TRY IT -> Extract all of the data and reproduce it precisely.

MATERIAL PROVIDED ->
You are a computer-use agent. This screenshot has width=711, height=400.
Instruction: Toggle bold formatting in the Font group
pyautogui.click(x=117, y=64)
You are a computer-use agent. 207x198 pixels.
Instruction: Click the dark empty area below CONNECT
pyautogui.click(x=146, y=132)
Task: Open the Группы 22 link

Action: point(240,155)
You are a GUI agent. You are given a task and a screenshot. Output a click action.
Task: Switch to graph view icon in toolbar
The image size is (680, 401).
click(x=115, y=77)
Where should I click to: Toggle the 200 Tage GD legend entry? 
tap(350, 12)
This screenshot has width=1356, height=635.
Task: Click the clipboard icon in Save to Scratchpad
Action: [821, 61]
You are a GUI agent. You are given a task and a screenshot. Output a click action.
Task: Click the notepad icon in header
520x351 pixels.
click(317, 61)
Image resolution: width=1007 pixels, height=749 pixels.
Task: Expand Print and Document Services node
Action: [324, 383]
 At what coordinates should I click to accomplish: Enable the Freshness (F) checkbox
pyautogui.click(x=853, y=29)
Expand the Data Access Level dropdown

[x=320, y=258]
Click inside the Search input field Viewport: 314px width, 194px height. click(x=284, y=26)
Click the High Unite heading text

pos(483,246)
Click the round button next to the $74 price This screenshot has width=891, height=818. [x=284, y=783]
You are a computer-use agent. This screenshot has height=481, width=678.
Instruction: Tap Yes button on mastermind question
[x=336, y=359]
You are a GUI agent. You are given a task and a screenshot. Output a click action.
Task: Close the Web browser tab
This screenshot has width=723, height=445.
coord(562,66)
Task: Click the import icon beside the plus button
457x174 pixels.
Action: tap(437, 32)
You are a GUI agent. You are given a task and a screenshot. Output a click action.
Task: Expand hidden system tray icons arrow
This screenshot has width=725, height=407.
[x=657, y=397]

RESPONSE TO THIS EXERCISE ->
You are a computer-use agent. This screenshot has width=711, height=400.
Instruction: Toggle bold formatting in the Font group
pyautogui.click(x=117, y=64)
You are a computer-use agent. 207x198 pixels.
Instruction: Click the dark empty area below CONNECT
pyautogui.click(x=146, y=132)
Task: Open the Группы 22 link

Action: point(240,155)
You are a GUI agent. You are given a task and a screenshot. Output a click action.
Task: Switch to graph view icon in toolbar
The image size is (680, 401).
click(x=115, y=77)
Where should I click to: Toggle the 200 Tage GD legend entry? 
tap(350, 12)
This screenshot has width=1356, height=635.
Task: Click the clipboard icon in Save to Scratchpad
Action: [821, 61]
You are a GUI agent. You are given a task and a screenshot. Output a click action.
Task: Click the notepad icon in header
520x351 pixels.
click(317, 61)
Image resolution: width=1007 pixels, height=749 pixels.
Task: Expand Print and Document Services node
Action: [324, 383]
 At what coordinates should I click to accomplish: Enable the Freshness (F) checkbox
pyautogui.click(x=853, y=29)
Expand the Data Access Level dropdown

[x=320, y=258]
Click inside the Search input field Viewport: 314px width, 194px height. click(x=284, y=26)
Click the High Unite heading text

pos(483,246)
Click the round button next to the $74 price This screenshot has width=891, height=818. [x=284, y=783]
You are a computer-use agent. This screenshot has height=481, width=678.
Instruction: Tap Yes button on mastermind question
[x=336, y=359]
You are a GUI agent. You are given a task and a screenshot. Output a click action.
Task: Close the Web browser tab
This screenshot has width=723, height=445.
coord(562,66)
Task: Click the import icon beside the plus button
457x174 pixels.
Action: tap(437, 32)
You are a GUI agent. You are given a task and a screenshot. Output a click action.
Task: Expand hidden system tray icons arrow
This screenshot has width=725, height=407.
[x=657, y=397]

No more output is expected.